(Collected data entries)
==*==

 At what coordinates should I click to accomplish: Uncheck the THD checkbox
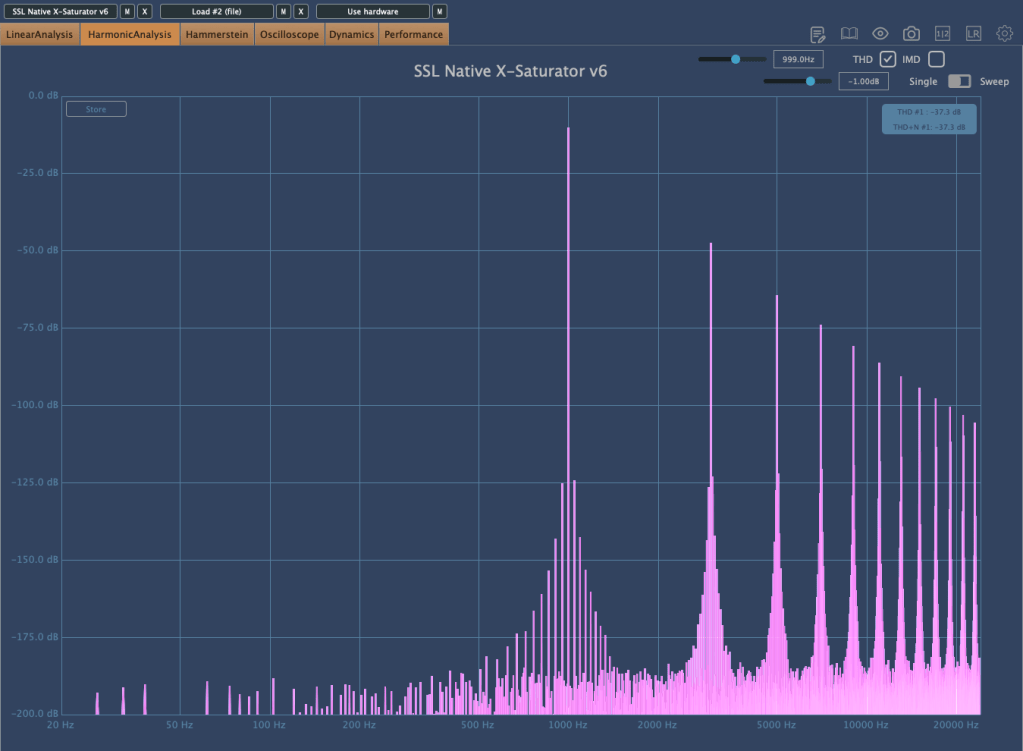click(887, 59)
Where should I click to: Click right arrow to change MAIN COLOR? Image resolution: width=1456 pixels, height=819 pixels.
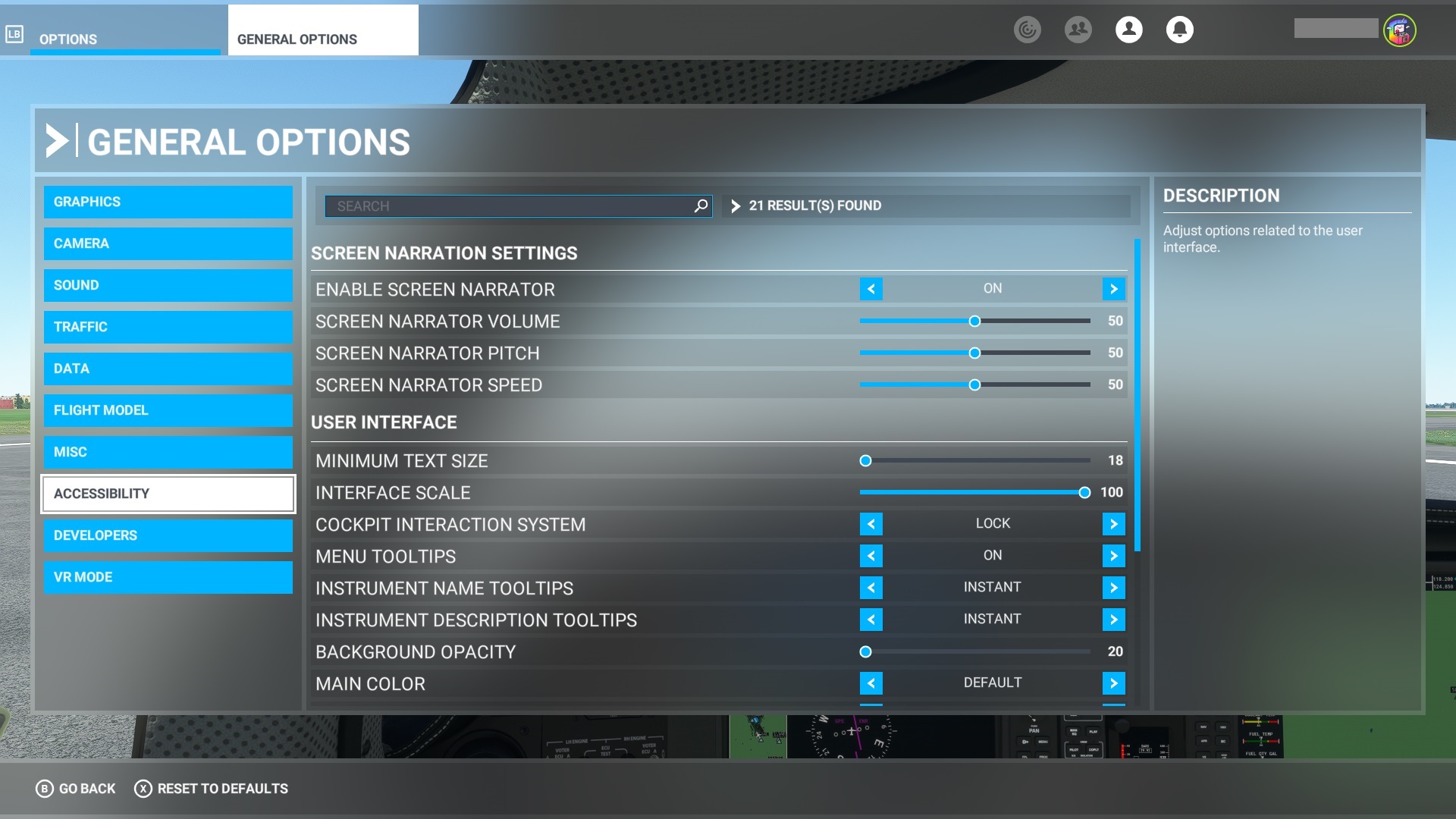click(1113, 683)
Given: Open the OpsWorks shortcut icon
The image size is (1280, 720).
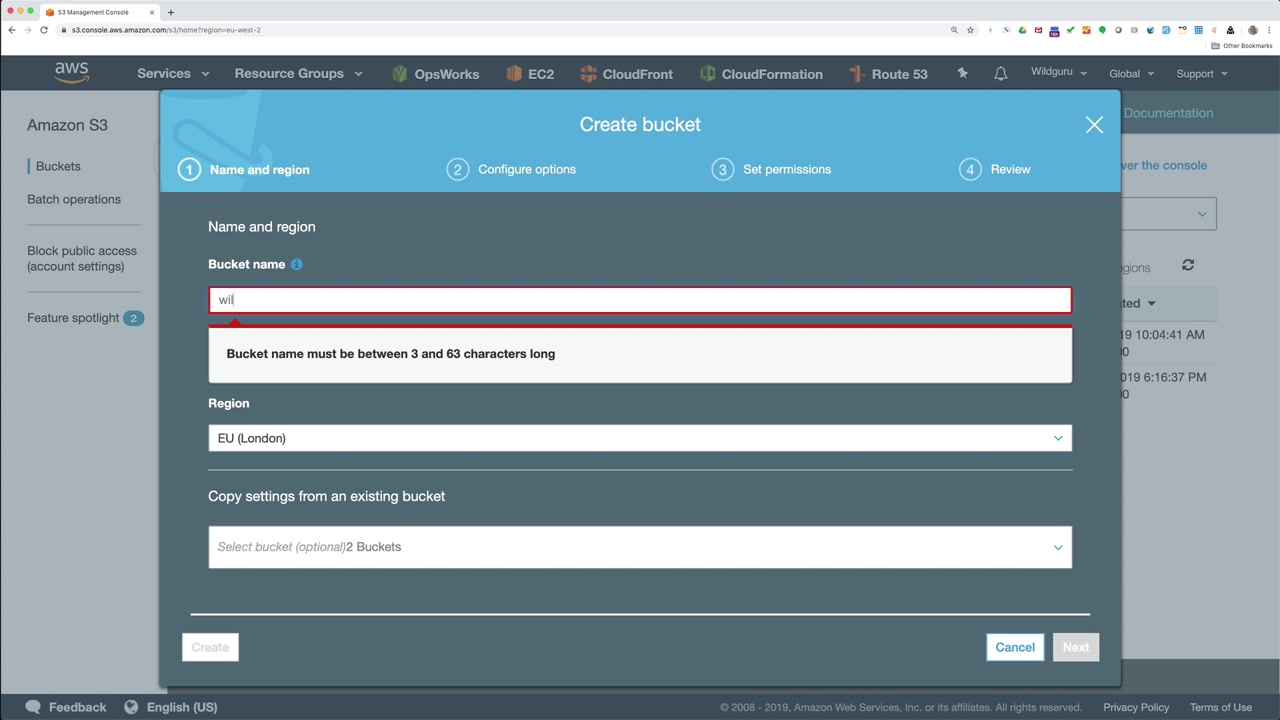Looking at the screenshot, I should tap(400, 74).
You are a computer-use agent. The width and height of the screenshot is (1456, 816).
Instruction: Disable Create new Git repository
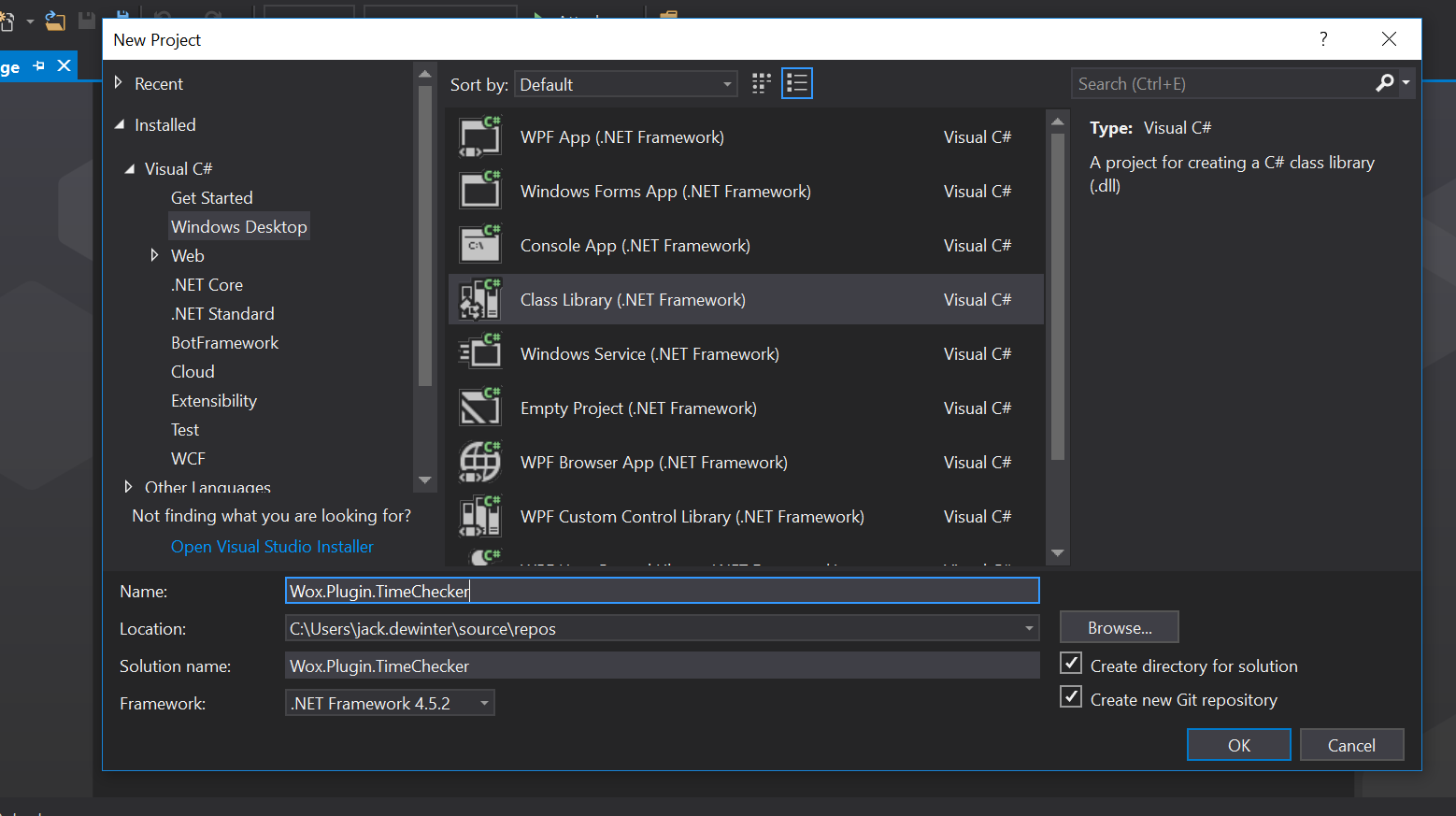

==*==

> _EXERCISE DESCRIPTION_: Each entry, start to finish, goes into your copy exactly; the pictures stay out.

> _TASK RESULT_:
 At what coordinates should I click to accomplish: Uncheck the THD checkbox
click(887, 59)
Where should I click to: Click right arrow to change MAIN COLOR? Image resolution: width=1456 pixels, height=819 pixels.
click(1113, 683)
Given: Open the OpsWorks shortcut icon
The image size is (1280, 720).
Looking at the screenshot, I should tap(400, 74).
You are a computer-use agent. The width and height of the screenshot is (1456, 816).
Instruction: Disable Create new Git repository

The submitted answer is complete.